Wang Fu grunted, leaping backward just in time to avoid the creeping disintegration. But Marionne wasn't done.
"Let's tip the scales," Marionne whispered, dragging one clawed finger across the blade of the scythe. It shimmered, then darkened further as a black-pink aura surrounded it—Destined Death now infused it fully.
He swung.
The very air screamed.
Wang Fu barely had time. "Shell-ter!"
The ancient turtle shield erupted from his bracer just as the slash struck. The impact forced a thunderclap through the room, launching Fu backwards like a leaf in a monsoon. He crashed through his own furniture, splinters flying like shrapnel. The force cracked the wall—and his treasured gramophone exploded into fragments.
Amid the dust and chaos, something else spilled onto the ground.
Three Miraculous—each glittering with an inner pulse—tumbled free from their hidden compartment: the Cat ring, Fox necklace, and Tiger panjas.
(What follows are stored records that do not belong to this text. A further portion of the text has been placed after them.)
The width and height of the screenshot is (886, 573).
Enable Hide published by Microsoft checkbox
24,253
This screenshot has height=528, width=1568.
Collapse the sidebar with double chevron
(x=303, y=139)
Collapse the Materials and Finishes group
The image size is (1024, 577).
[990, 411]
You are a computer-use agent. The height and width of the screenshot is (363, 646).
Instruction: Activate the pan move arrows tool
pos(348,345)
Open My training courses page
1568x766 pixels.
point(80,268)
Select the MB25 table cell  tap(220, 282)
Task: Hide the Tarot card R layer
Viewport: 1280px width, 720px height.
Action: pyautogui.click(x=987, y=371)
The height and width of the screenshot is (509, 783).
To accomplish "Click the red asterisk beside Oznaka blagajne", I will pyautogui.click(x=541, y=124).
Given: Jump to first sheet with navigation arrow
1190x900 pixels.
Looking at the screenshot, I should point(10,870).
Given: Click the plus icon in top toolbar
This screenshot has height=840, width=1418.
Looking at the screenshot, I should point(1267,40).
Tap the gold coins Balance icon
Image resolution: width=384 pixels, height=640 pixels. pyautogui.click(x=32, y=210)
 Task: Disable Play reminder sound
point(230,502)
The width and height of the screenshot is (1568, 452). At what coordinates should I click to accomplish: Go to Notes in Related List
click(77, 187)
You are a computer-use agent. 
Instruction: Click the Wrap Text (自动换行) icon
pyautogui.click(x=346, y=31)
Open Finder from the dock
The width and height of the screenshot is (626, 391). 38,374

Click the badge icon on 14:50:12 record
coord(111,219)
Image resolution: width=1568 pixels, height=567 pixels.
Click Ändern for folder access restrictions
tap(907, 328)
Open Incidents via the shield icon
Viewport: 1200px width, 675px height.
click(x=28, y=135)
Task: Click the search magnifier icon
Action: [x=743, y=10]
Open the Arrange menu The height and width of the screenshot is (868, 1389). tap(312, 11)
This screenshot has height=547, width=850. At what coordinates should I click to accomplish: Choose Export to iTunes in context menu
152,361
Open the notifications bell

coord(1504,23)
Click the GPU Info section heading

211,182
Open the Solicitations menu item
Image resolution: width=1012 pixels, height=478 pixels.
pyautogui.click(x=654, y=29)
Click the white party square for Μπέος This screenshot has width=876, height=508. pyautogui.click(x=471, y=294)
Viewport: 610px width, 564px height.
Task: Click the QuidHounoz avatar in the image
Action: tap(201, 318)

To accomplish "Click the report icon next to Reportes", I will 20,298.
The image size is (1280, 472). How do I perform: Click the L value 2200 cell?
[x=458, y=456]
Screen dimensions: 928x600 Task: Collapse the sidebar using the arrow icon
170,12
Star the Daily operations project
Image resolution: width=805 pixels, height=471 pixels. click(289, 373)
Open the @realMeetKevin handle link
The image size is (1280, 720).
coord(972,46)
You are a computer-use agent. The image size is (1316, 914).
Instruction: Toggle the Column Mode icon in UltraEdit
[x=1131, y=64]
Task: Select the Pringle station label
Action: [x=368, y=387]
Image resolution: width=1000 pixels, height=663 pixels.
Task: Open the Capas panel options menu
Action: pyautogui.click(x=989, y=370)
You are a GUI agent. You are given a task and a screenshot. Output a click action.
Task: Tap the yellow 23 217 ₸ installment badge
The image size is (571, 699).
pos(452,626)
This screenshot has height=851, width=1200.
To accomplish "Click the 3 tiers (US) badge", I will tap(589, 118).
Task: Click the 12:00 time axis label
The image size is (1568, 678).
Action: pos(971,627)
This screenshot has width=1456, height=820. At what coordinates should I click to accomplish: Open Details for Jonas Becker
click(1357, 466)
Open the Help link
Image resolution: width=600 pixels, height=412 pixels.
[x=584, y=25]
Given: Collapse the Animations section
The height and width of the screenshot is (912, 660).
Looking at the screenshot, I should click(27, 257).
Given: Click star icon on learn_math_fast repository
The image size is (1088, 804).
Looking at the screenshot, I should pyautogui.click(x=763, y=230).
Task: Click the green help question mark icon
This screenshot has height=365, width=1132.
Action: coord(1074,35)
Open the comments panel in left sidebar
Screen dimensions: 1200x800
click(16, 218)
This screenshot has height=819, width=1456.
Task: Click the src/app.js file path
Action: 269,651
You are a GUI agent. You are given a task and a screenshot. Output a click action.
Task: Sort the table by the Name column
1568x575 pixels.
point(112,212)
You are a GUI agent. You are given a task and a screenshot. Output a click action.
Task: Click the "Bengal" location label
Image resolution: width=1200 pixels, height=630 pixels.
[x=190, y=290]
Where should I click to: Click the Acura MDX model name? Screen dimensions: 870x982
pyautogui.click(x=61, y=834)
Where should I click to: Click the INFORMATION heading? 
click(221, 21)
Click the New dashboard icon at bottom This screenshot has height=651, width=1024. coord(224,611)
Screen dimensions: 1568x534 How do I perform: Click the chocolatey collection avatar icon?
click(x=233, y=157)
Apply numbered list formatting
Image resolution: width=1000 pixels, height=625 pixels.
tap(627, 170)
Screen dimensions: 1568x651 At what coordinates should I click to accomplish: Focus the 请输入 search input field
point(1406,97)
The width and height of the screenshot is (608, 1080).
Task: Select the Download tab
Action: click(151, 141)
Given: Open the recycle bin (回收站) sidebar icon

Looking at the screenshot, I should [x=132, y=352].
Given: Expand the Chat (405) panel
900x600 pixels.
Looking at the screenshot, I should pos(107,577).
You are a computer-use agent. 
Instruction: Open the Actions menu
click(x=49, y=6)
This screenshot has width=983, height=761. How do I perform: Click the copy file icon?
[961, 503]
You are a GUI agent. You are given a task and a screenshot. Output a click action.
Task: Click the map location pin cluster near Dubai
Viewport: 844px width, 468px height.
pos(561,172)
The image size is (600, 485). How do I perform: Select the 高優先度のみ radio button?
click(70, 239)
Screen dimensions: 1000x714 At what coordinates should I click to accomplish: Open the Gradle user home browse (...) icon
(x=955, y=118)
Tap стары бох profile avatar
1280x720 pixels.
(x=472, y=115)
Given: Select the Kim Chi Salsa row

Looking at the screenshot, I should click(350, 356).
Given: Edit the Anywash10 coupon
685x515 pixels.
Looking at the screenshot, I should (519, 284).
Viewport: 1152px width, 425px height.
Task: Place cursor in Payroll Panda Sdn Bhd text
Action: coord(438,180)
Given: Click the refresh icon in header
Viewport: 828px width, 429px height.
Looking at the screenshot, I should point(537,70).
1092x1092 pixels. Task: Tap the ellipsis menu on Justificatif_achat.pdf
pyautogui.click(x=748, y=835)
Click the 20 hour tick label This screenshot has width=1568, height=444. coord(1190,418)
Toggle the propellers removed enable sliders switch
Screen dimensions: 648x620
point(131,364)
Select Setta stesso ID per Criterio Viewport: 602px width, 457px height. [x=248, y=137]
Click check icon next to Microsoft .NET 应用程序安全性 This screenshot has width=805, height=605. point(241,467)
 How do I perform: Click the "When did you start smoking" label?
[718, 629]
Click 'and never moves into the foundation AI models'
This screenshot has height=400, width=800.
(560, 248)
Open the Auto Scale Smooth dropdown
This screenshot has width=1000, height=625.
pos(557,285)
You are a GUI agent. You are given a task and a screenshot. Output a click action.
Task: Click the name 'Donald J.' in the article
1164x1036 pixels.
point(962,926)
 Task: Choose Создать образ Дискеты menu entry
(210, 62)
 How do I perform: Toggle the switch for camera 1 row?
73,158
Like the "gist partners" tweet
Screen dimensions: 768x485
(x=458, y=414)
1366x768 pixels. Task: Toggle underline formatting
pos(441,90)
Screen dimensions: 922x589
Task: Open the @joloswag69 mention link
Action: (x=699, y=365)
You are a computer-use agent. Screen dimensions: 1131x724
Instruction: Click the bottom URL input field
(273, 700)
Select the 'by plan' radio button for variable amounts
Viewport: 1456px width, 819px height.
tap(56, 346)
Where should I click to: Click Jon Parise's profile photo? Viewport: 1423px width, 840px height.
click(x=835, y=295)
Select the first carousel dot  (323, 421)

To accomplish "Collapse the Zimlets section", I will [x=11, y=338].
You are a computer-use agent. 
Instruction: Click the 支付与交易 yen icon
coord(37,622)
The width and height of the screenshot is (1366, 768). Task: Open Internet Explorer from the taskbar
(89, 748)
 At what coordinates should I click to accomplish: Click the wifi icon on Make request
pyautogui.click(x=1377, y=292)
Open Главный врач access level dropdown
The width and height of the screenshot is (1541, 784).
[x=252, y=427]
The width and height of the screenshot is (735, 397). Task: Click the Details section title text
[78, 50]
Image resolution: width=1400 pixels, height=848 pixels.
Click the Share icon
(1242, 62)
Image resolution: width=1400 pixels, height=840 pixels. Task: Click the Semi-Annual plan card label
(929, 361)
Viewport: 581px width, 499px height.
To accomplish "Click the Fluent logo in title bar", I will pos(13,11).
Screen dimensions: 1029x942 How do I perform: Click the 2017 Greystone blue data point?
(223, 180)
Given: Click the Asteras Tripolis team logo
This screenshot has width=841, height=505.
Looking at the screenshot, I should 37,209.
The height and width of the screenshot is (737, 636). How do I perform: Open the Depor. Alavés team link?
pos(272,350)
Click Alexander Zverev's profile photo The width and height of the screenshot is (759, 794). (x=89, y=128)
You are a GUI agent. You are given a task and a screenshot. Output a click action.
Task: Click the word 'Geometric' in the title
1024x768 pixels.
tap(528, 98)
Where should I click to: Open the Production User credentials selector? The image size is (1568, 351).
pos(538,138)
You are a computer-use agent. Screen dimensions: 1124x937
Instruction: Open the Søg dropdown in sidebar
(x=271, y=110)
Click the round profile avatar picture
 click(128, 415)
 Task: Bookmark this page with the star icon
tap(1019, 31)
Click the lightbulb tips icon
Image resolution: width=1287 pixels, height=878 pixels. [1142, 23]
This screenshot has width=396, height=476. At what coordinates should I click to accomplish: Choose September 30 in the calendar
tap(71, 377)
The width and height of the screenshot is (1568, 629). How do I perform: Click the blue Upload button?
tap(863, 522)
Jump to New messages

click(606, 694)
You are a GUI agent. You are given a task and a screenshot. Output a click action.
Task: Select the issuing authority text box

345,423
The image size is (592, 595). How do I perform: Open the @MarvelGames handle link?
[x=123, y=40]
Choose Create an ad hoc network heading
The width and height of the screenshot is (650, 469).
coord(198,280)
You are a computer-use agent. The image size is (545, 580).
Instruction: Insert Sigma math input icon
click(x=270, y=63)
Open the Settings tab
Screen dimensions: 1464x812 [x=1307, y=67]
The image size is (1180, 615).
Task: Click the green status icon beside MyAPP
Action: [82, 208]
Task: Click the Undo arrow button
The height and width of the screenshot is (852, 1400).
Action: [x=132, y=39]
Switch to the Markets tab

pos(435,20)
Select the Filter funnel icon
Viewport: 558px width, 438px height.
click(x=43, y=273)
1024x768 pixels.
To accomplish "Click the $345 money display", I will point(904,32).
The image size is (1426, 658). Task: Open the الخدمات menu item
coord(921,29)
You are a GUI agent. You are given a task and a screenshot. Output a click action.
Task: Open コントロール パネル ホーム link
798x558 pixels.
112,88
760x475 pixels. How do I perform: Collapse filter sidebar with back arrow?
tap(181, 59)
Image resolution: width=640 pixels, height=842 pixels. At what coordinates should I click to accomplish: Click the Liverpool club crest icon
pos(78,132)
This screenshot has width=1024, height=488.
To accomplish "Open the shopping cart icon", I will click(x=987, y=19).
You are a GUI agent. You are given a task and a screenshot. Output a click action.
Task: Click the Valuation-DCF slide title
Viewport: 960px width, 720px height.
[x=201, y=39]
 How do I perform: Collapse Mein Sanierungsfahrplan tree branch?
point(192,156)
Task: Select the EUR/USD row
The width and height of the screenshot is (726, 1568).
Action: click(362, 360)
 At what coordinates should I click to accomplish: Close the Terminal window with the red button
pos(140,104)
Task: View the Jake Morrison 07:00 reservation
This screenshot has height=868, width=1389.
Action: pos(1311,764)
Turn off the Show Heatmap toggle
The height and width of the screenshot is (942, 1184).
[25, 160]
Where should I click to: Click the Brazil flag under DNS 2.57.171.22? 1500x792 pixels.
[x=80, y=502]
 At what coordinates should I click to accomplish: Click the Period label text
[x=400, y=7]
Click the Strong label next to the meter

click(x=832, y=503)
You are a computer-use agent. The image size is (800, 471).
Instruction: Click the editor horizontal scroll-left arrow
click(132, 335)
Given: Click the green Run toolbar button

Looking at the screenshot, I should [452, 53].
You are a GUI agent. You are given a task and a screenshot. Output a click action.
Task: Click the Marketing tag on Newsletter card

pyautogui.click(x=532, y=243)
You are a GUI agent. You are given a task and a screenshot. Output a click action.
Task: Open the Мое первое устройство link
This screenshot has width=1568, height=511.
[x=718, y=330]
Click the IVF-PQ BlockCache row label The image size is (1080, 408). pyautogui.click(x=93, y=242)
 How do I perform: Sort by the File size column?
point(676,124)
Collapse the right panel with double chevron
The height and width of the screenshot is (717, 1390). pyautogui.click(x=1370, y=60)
On the opposite end of the shattered room, near Fu, the Ladybug earrings, Horse glasses, and Snake bracelet rolled across the broken floor.
Marionne's blank white eyes fixed on the ones closest to him. "How generous," he said, almost amused. With a casual step, he knelt and scooped them into his hands.
The kwami emerged in bursts of color and confusion.
"Plagg?"
"Trixx?"
"Roaar?"
The kwamis floated, wide-eyed—but their hesitation lasted only seconds. Marionne's voice was a hypnotic lull.
"Plagg, Trixx, Roaar... Unify."
The kwami shuddered and then obeyed.
They vanished into their respective Miraculous, and Marionne's body twisted with the force of their fusion. The transformation was unsettlingly fluid, like ink bleeding into water. Black tiger stripes etched themselves into the white-painted puppet mask. A fox's tail, fluffy and long, coiled around his waist like a sash. From beneath the hood, pointed orange ears poked out, twitching with unnatural stillness. The two white dots in the mask's empty eyes elongated into narrow, cat-like slits—hungry, cunning, unblinking.
Wang Fu's heart raced. He could feel the combined magic coursing through Marionne like a storm of shadows.
But he wasn't done yet.
"No choice..." Fu whispered, his voice hoarse.
He clutched the remaining Miraculous near him and steeled himself. "Tikki, Kaalki, Sass... Unify!"
The three kwami looked at one another with concern, then dove into their relics, trusting their master. Light erupted around Wang Fu like a flash of cosmic dawn. The ladybug earrings glowed with red and black patterns that swirled up his face like a ceremonial mask. The horse glasses settled over his eyes, glowing faintly blue. The snake bracelet wrapped tightly around his wrist, humming with the vibration of infinite chances.
Fu's body changed—not younger, but sharper. Vital. His green robes shifted into a battle tunic inscribed with moving glyphs, and his cane lengthened, the runes along it pulsing like a heartbeat.
The two stood now as avatars of opposing destinies. One, a herald of extinction. The other, the last shield of balance.
Marionne raised his scythe again, its edge drooling black mist.
Wang Fu lifted his cane, tapping it once on the floor.
The apartment, though broken, seemed to hold its breath.
"You should have stayed hidden, old man," Marionne whispered, his voice layered with three tones now—his own, Plagg's lazy echo, and Roaar's deep growl.
"And you," Fu replied, his voice filled with layered harmony, "should never have touched that Miraculous."
They launched.
The room cracked again as two forces collided—one of fate, the other of death. And for a moment, the very threads of destiny trembled.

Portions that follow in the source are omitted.